Azure OpenAI also generates custom contracts quickly. “By loading the last 10 years of contracts into the repository, we can say, ‘I need a contract for a particular project with such and such terms,’ and it comes up with a full contract within seconds,” says Chan. Sales executives can then review and tweak the contract before sending it to the customer. The quick turnaround is expected to result in quicker conversions of prospects to sales as well as happier customers.
The process is similar with requests for proposals (RFPs), in which business analysts specify what they need and generative AI creates the RFP within seconds. “The business analyst just reviews and makes changes. This is a huge productivity gain,” says Chan. Engineers can also call upon generative AI to come up with possible solutions to customer demands, such as reducing the physical footprint of a circuit board by replacing certain components in the bill of materials, while shortening the go-to-market lead time. “It will return options. That is huge in terms of value,” Chan says.
A challenge worth taking on
In general, CIOs are finding the upside of generative AI productivity justifies grappling with the challenges of controlling it. “We make sure the company data is safe, yet the AI is not lacking in capabilities for IT and business employees to innovate,” says Chan.
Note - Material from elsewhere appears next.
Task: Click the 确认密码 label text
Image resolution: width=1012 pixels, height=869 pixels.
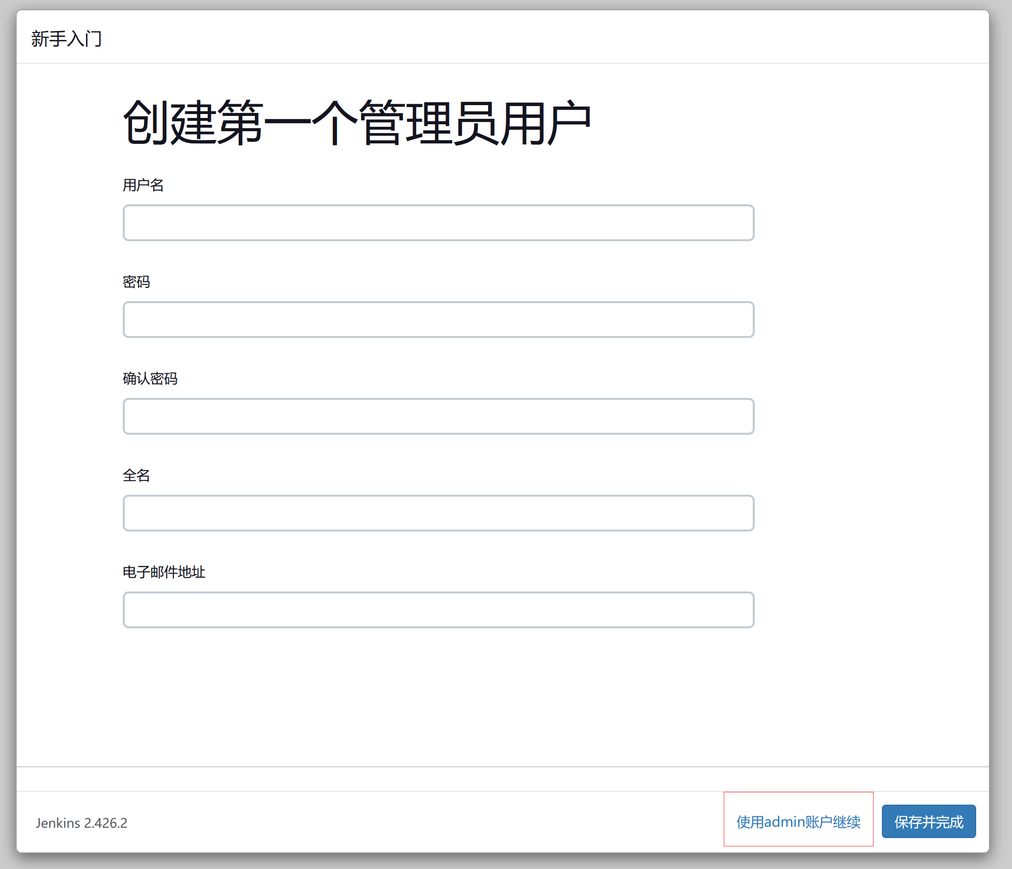Action: [x=150, y=379]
According to Pick, generative AI will not make human workers obsolete, just more productive. “We don’t view it as a people replacement technology. It still needs a human caretaker,” he says. “But it can accelerate work, eliminate drudgery, and enable our employees to do things of a higher order, so we can focus people resources more acutely in the future.”
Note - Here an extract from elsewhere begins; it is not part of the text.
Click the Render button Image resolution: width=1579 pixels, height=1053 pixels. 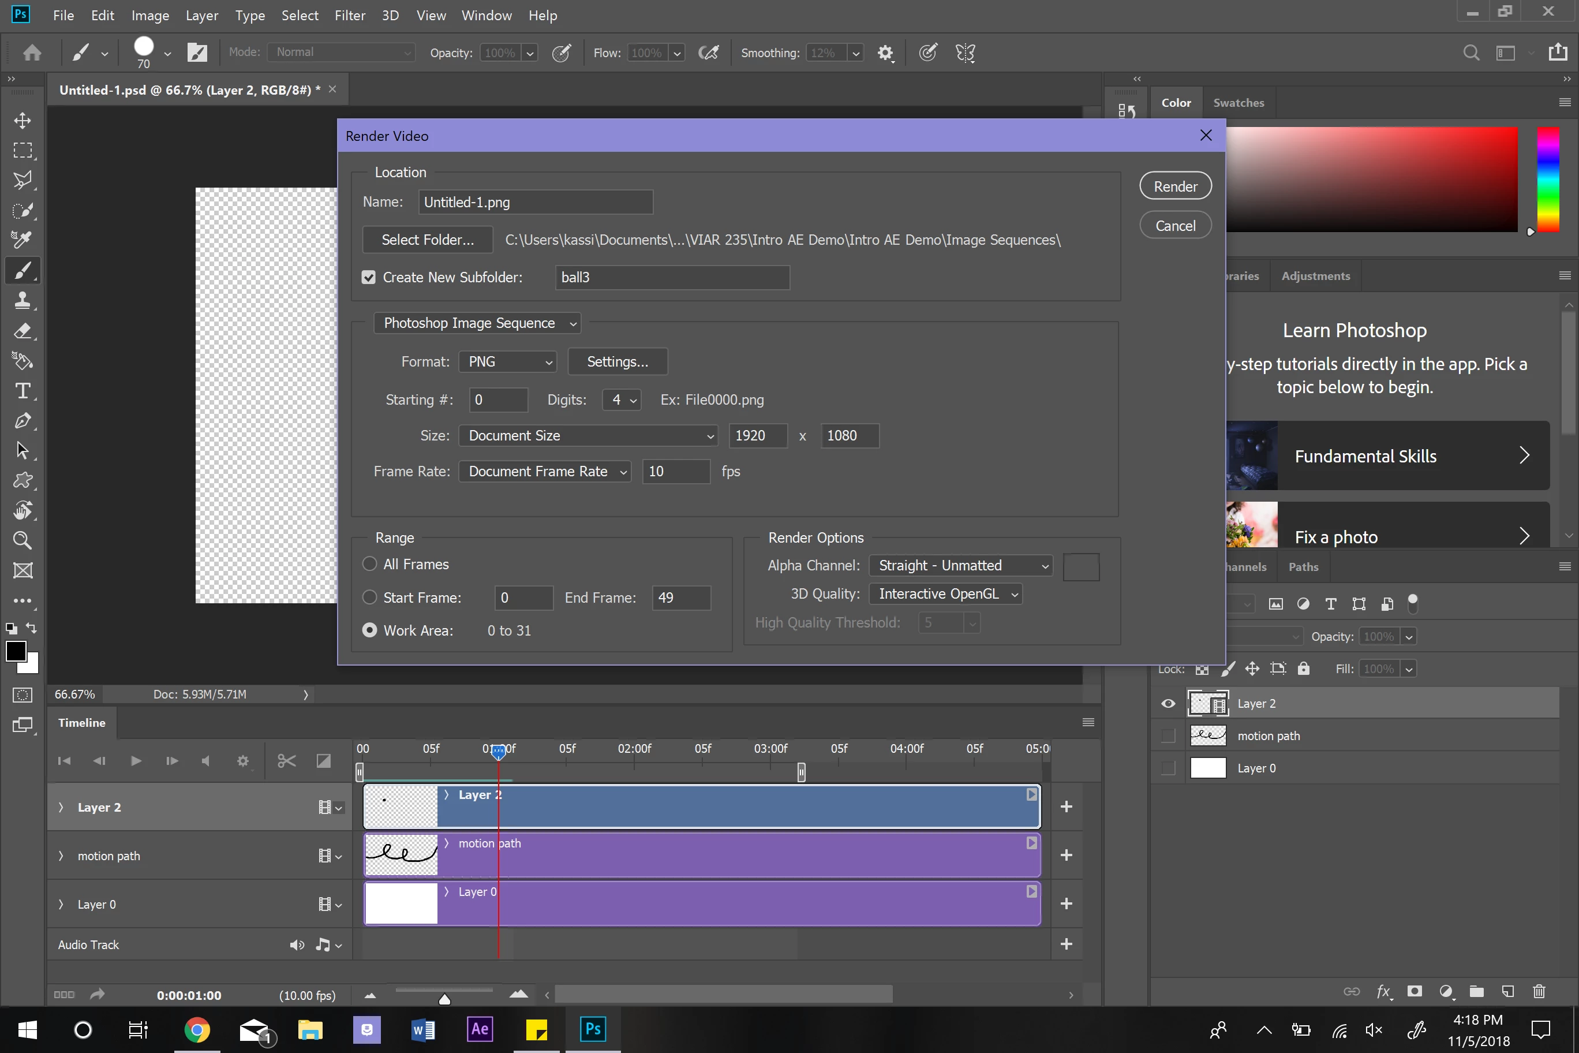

Most important, Pick says, generative AI has much more potential than earlier much-hyped technologies. “This is not the next blockchain, but something that will really be valuable.”
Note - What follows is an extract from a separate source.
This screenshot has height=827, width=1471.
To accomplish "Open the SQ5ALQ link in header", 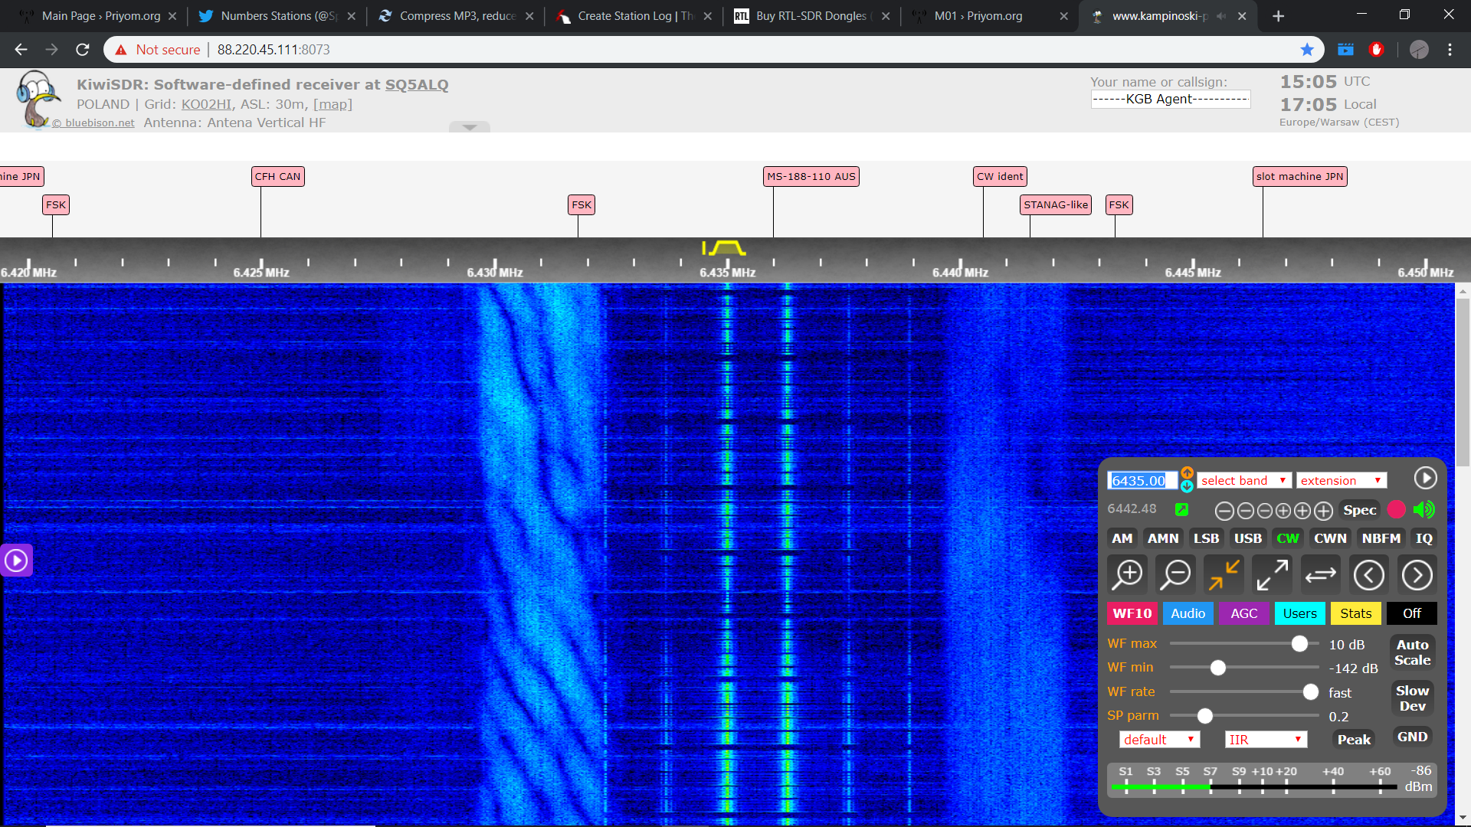I will pyautogui.click(x=417, y=85).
To extract that value, Goetz of Forrester says setting policies for generative AI is a matter of establishing clear dos and don’ts. She recommends, like Chan, following a two-track strategy in which approved generative AI applications and data sets are made available to employees, while AI applications and use cases that might put data in jeopardy are prohibited. Following the guidelines, according to Goetz, will make possible safe, self-service usage of generative AI in an organization.
In the meantime, when developing or deploying gen AI capabilities, Saroff of IDC recommends assessing the controls that generative AI tools implement, as well as the unintended risks that might arise from the use of those AI tools.